== EXTRAIT À LIRE ==
Un logement social est un logement fourni par une autorité, publique ou privée, à des conditions plus favorables que celles du marché, afin de tenter de résoudre les problèmes sociaux de candidats locataires. Les politiques de logement social ont toujours eu beaucoup de succès auprès des politiciens de gauche et parmi les couches populaires de la population. Mais les politiques de logement social sont-elles justes et surtout sont-elles efficaces ?

 

Bénéficier d’un appartement de deux chambres à coucher[1] pour moins que le prix d’une chambre garnie[2], est incontestablement une affaire extraordinaire. D’autant plus intéressante que le logement constitue pour beaucoup de gens, leur principale source de dépenses. On comprend dès lors que de très nombreuses personnes se montrent intéressées par un tel avantage : il représente en moyenne un gain de plus 10.000 francs par mois, par rapport au marché immobilier.

 

Lorsque l’on offre sur le marché un bien largement en dessous de son prix normal, le nombre de candidats dépasse normalement très largement le nombre de biens offerts. En effet, lorsque l’on laisse jouer l’offre et la demande, il y a ajustement et on aboutit à un prix où l’offre et la demande s’équilibrent. Le fait de fixer délibérément un prix plus bas que le prix d’équilibre provoque une pénurie. On le constate en pratique : il y a toujours trop peu de logements sociaux pour répondre à la demande[3]. Les candidats s’inscrivent alors sur des files d’attente, en espérant réaliser un jour la bonne affaire. Le fait d’imposer des conditions sociales[4], notamment un plafond de revenu, n’a qu’une influence marginale sur le nombre de candidats.
===
== DONNÉES FOURNIES ==
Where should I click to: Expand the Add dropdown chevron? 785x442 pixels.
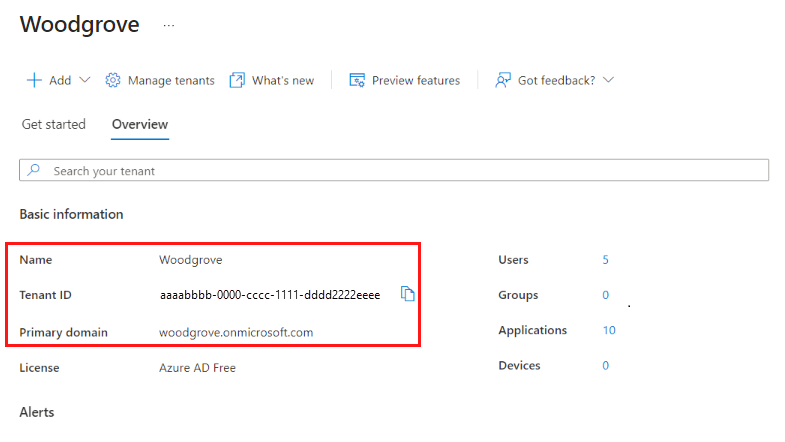[x=84, y=80]
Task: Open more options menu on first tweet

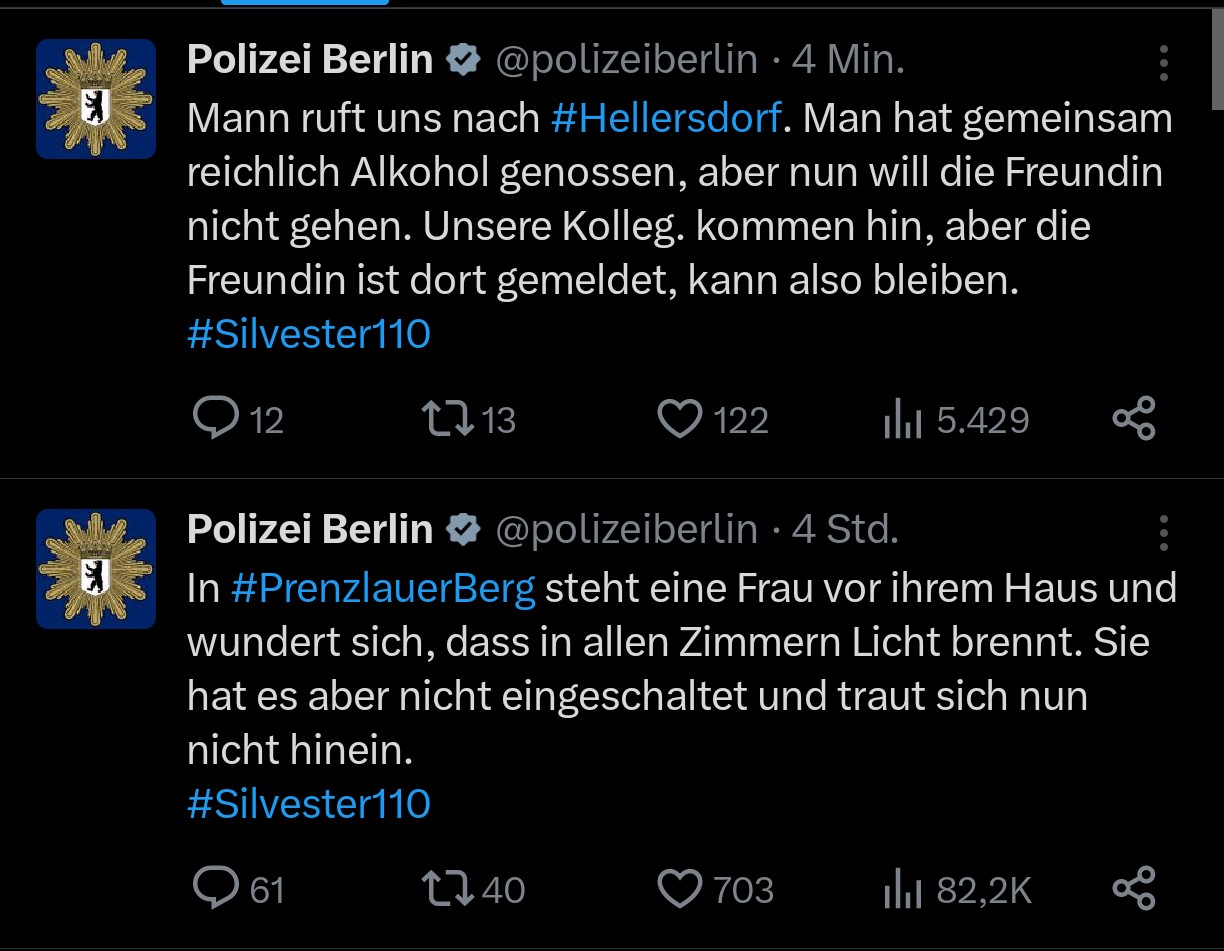Action: tap(1164, 63)
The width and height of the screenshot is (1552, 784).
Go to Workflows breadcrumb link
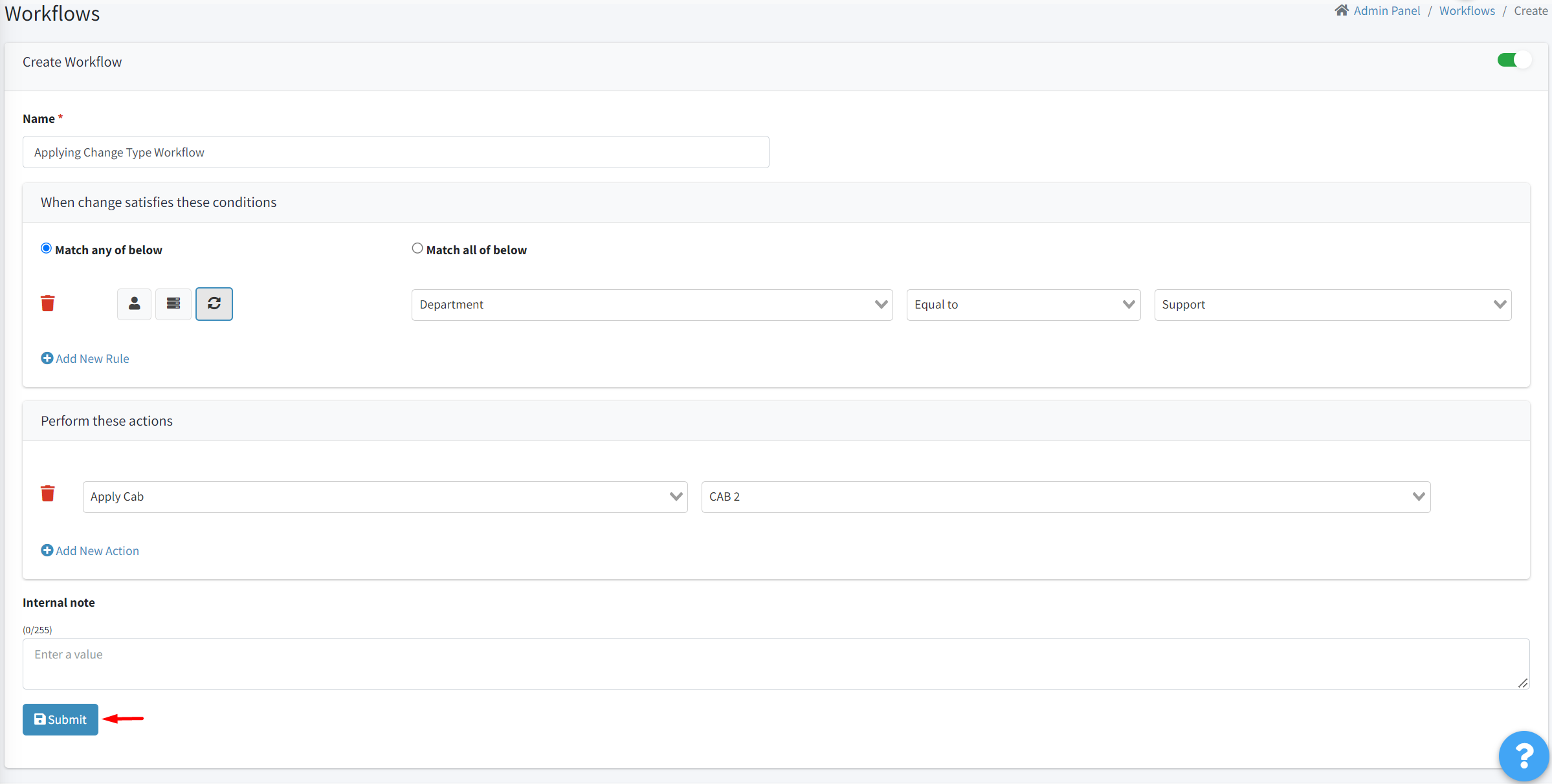point(1467,11)
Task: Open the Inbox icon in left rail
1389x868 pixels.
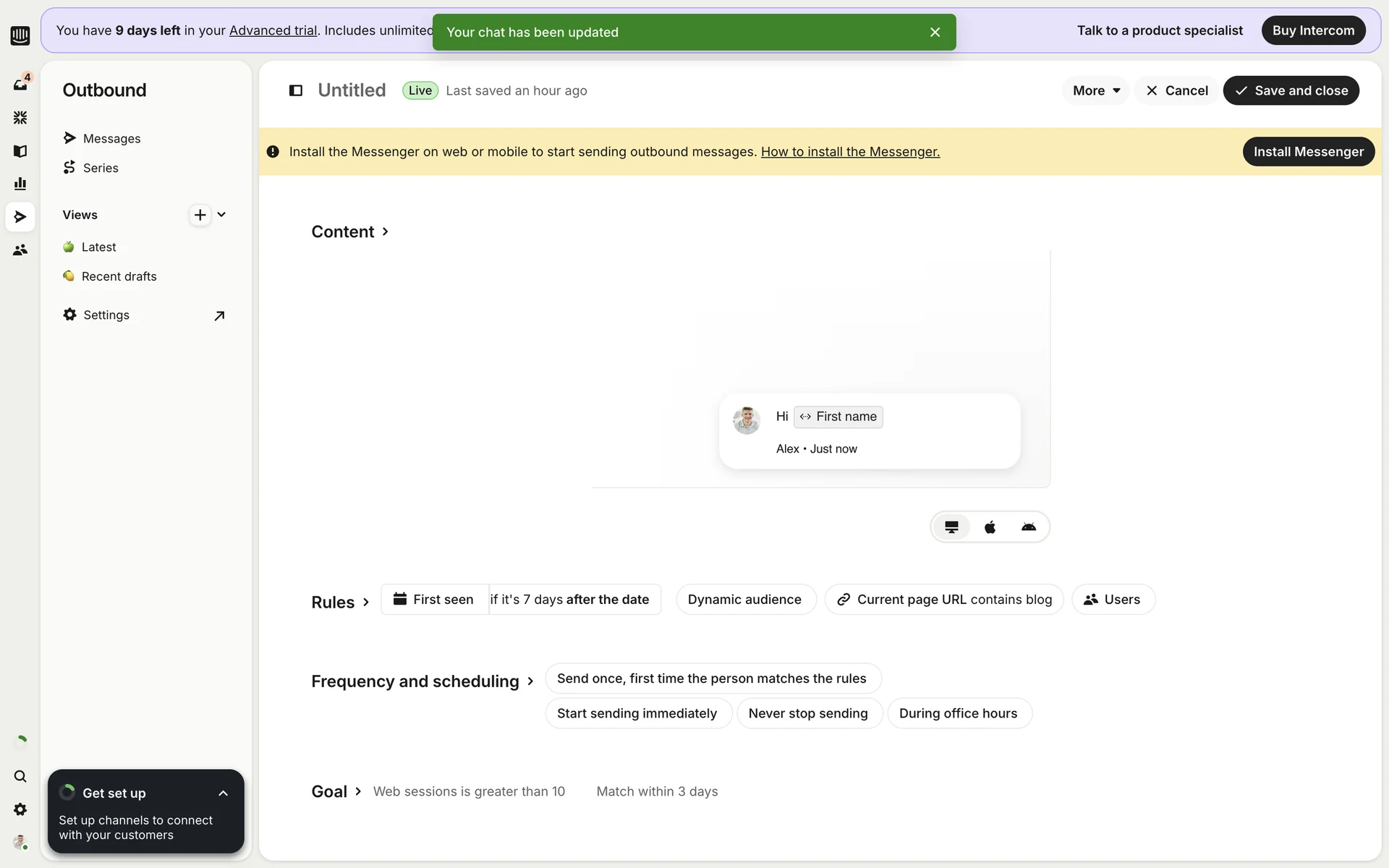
===
| CONSIGNE |
Poursuivez le texte sur le logement social en reprenant juste après sa dernière phrase.

| RÉPONSE FINALE |
 

Et comment résorbe-t-on les files d’attente de candidats locataires sociaux ? Une première solution consiste à faire bénéficier du logement disponible celui qui s’est inscrit en premier et a attendu le plus longtemps. Ce critère a le mérite d’être clair et objectif: le premier dans la file est le premier servi. Cette solution présente néanmoins trois inconvénients. D’abord, elle ne répond pas forcément à l’urgence sociale : ce n’est pas celui qui en a le plus besoin qui est aidé. Ensuite, comme les candidats ne peuvent rester sans abri, ils doivent se loger autre-part en attendant leur tour, ce qui pose des problèmes, notamment de rupture de bail et de déménagement. On ne change pas de logement comme de chemise ! Il n’est dès lors pas étonnant que des candidats inscrits sur la liste d’attente doivent se désister au moment où vient finalement leur tour. Enfin, de nombreux candidats en attente se logent de manière précaire et dans de mauvaises conditions en attendant leur tour, ce qui va à l’encontre de la politique sociale recherchée.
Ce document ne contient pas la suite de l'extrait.